Background: Stomatin is an integral membrane protein known for cholesterol binding, membrane stiffening, regulating ion channel activity, and interacting with the cholesterol-rich lipid raft membrane domains. It primarily resides on α-granules as a key lipid raft component in resting platelets and translocates to the platelet surface following platelet activation. However, the structure of the full-length, membrane-associated platelet stomatin complex is unknown, and the mechanism by which stomatin helps organize and function in platelet α-granules remains unclear. Here, we determined the structure of stomatin from native platelet membranes using cryo-EM and Build and Retrieve (BaR) data processing to provide new insights into the complex's architecture. Further, our platform of advanced data processing allows solving high-resolution structures from crude preparations via in silico purification from large heterogeneous datasets.

Methods: Whole blood from a healthy donor was collected, and the platelets were isolated via gel filtration in HEPES-Tyrode's buffer. Gel-filtered platelets were activated with 10nM thrombin. Membrane proteins were solubilized with 1% DDM and assembled into lipidic nanodiscs. Following size exclusion chromatography, the mixture of proteins was directly applied to cryo-EM grids. Data were collected on a Titan Krios G3i cryogenic transmission electron microscope equipped with a BioQuantum K3 camera. All data processing was done in cryoSPARC using the BaR protocol. The near-atomic-resolution cryo-EM maps were used for protein identification via the DeepTracer server. The final protein models were built by Coot and refined by PHENIX.

Results: Using cryo-EM and the BaR method, we solved the first full-length platelet-derived stomatin structure from thrombin-activated human platelet membranes at 2.9 Å resolution. The structure reveals a cage-like oligomer with a wider shoulder bottom (147.5 Å) and a narrower top cap (83.2 Å). The cap folds inward to form a narrow β-barrel hydrophobic pore (23.5 Å). Since the protein is extracted directly from its native source, some unassigned density near the pore suggests a potential cofactor that may contribute to the selectivity for small molecules. The complex is formed by 16 31-kDa monomers via conserved salt bridges, notably between E59 and R70, R205 and E262, K220 and E227, K235 and E243. Further, our structure shows stomatin anchors to the membrane via a unique mechanism involving H1 and H2 helices at the N-terminus. The proline between the two helices, P47, defines the angle at which the two helices form a hairpin element to interact with the membrane. Three cysteines, C30, C53, and C87, serve as conserved palmitoylation sites that further support membrane attachment. This mechanism allows stomatin to anchor to a curvature-resistant membrane, supporting the existence of preassembled α-granular lipid rafts on human platelets.

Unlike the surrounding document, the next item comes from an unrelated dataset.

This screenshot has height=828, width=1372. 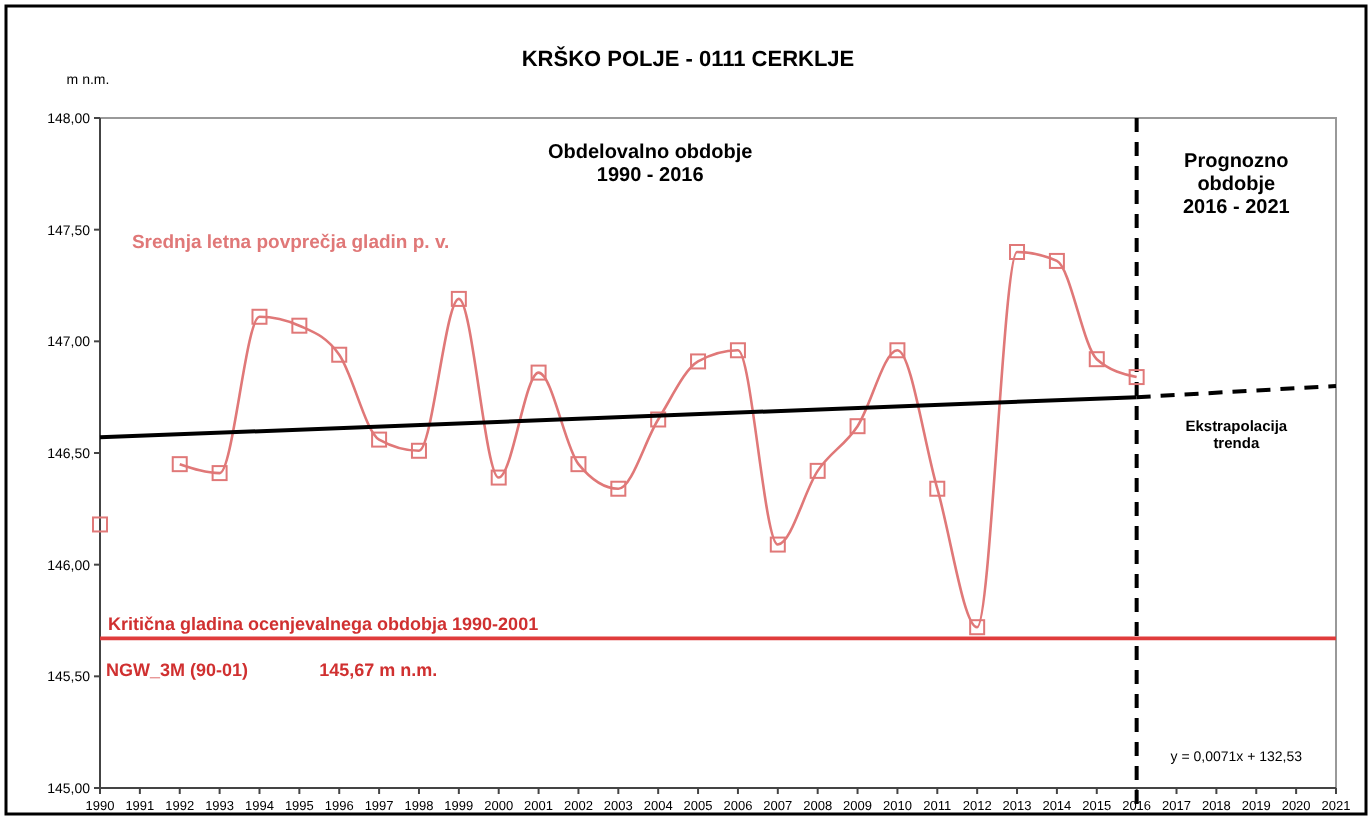 I want to click on text: Srednja letna povprečja gladin p. v., so click(x=290, y=242).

Conclusions:We used cryo-EM with an iterative bottom-up data processing method, BaR, to uncover novel structures of proteins at near-atomic resolution directly from human platelet membranes. The native-state structure of platelet-derived stomatin provides unprecedented insights into its functions. We are now positioned to determine stomatin's roles in platelet and hemostasis. More broadly, our approach further opens new avenues for an in-depth systems biology approach with structural biology that will uncover how the native environment regulates platelet function at the molecular level.